1. What a Function Really Means
A function is a rule that assigns each input exactly one output. Think of it as a machine: put something in, and it gives back one clear result. No input is allowed to have two different outputs.
This idea comes from relations, but it's more strict. A function keeps the pairing neat and predictable.
2. Formal Definition
If a relation connects elements of set A (inputs) with elements of set B (possible outputs), it becomes a function only when each element of A is paired with one and only one element of B.
2.1. Definition
f \text{ is a function from } A \text{ to } B \iff \forall a \in A, \; \exists! \; b \in B \text{ such that } (a,b) \in f
3. Understanding the Condition
The condition “each input has exactly one output” has two parts:
3.1. 1. Every Input Must Appear
For every a in A, there must be some output assigned to it.

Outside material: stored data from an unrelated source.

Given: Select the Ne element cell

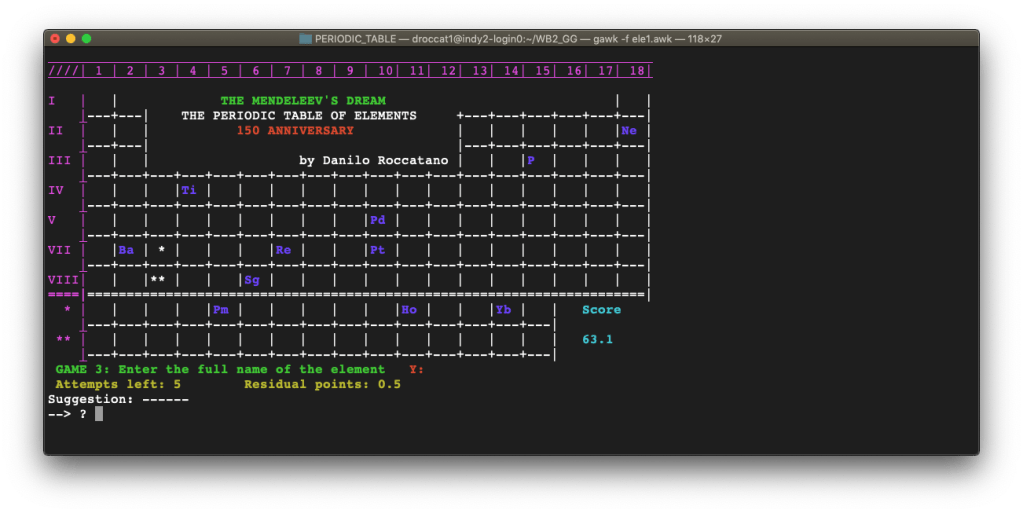Looking at the screenshot, I should pyautogui.click(x=629, y=131).
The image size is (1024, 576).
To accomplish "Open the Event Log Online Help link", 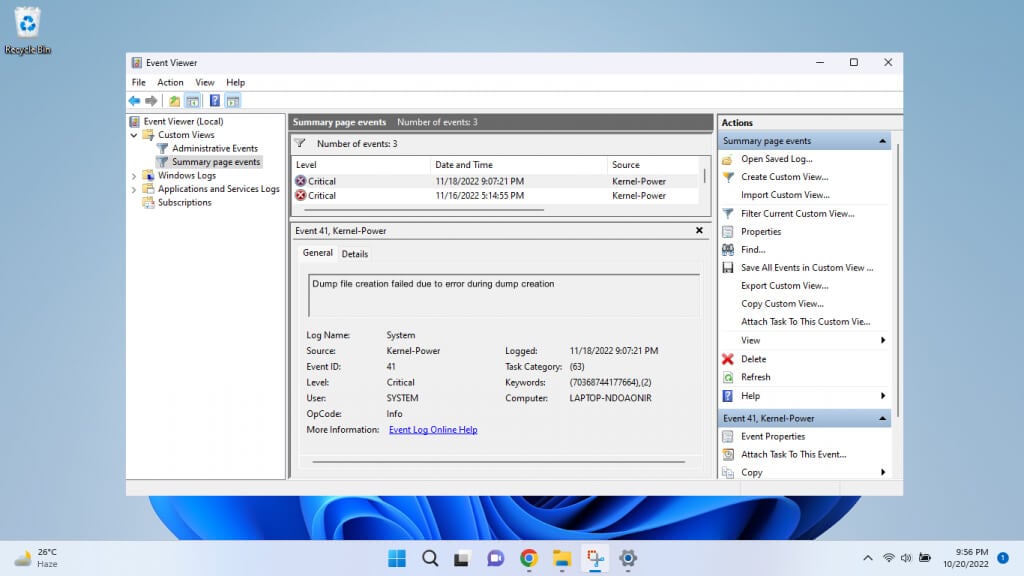I will point(433,430).
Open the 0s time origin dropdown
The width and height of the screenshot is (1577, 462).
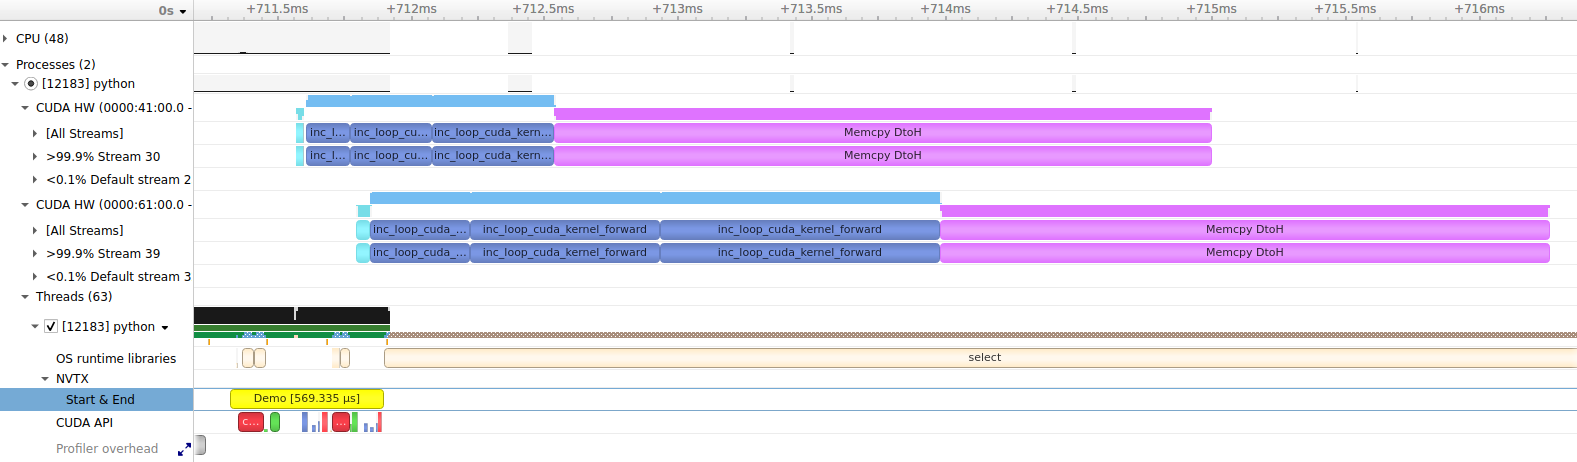(172, 11)
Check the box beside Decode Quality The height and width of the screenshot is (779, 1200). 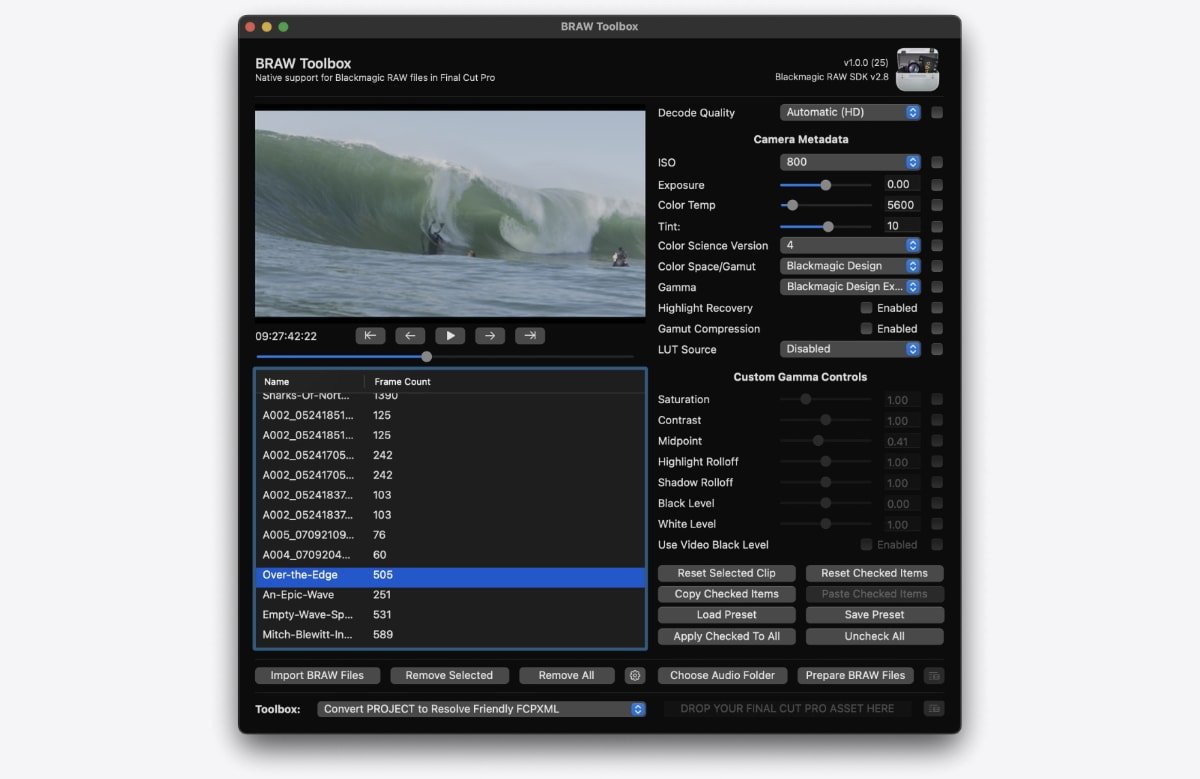(937, 113)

3.2. 2. No Input Can Have Two Outputs
For the same a, you cannot have both (a,b1) and (a,b2) if b1 ≠ b2.
4. Examples of Functions
Some simple rules become functions because each input leads to only one result.
4.1. Example 1
Let A = {1,2,3}. Define:
f = \{(1,2),(2,4),(3,6)\}
Each input has one clear output → this is a function.
4.2. Example 2
Rule: “multiply by 5”.
f(x) = 5x
Every number has exactly one result after being multiplied by 5.
5. Non-Examples (Not Functions)
Anything that gives an input two different outputs is not a function.
5.1. Example
Let A = {1,2} and B = {3,4}. Consider:
R = \{(1,3),(1,4),(2,3)\}
Input 1 gives two different outputs (3 and 4), so this is not a function.
6. Functions as Rules vs. Sets of Pairs
A function can be described in two ways:
- A set of ordered pairs (like a relation)
- A rule or formula such as f(x) = x²
Both describe the same idea — one input gives exactly one output.
7. How Functions Are Usually Written
Functions are commonly written in the form:
f : A \to B
f(a) = b
This simply means that f takes a from A and gives b in B.